- Born: December 30, 1978 (age 47) Pine Ridge, South Dakota, U.S.
- Citizenship: Oglala Sioux Tribe and American
- Beauty pageant titleholder
- Title: Miss South Dakota USA 2000, Miss South Dakota 2002
- Hair color: Brown
- Eye color: Brown
- Major competition: Miss South Dakota USA 2000 (winner) Miss South Dakota 2002 (winner)

= Vanessa Short Bull =

Native American beauty pageant titleholder from South Dakota

Vanessa Short Bull (born December 30, 1978) is an American beauty pageant titleholder who served as both Miss South Dakota USA (2000) and Miss South Dakota (2002).

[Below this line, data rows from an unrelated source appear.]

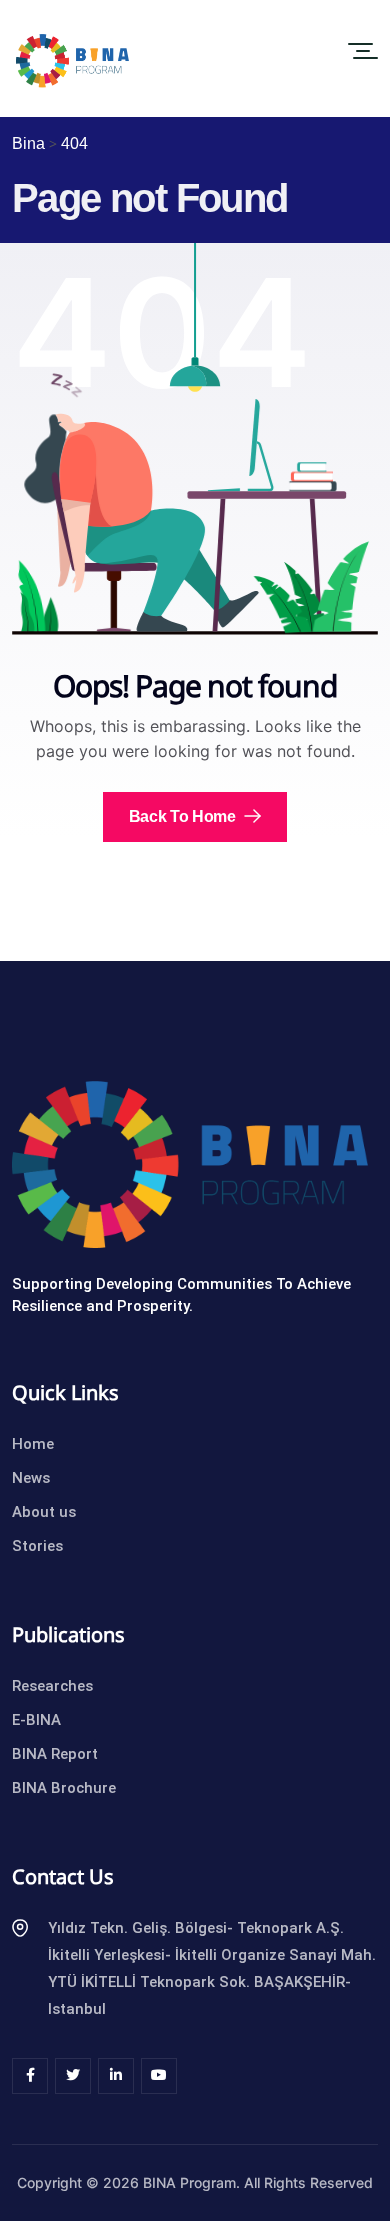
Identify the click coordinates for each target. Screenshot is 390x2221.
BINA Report (55, 1754)
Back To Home (184, 816)
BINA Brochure (64, 1788)
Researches (52, 1686)
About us (44, 1512)
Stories (37, 1546)
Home (33, 1444)
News (31, 1478)
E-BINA (36, 1720)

==Early life and education==
Vanessa Short Bull was born in Pine Ridge, South Dakota to Thomas Short Bull, former state senator and president of Oglala Lakota College, and Darlene Short Bull. Short Bull is an Oglala Sioux Native American, a descendant of Oglala Lakota chief Red Cloud and Ghost Dance leader Arnold Short Bull.

Her family is from the Pine Ridge Reservation, although she has not lived there since she was six years old. She took ten years of ballet classes at New York City's Alvin Ailey American Dance Theater.

Short Bull graduated from the University of South Dakota.

==Pageantry==
Short Bull was crowned Miss South Dakota USA in 2000. Short Bull was the first Native American to have the title of Miss South Dakota, winning the title in 2002.

== Personal life ==
Short Bull resides in Philadelphia, Pennsylvania.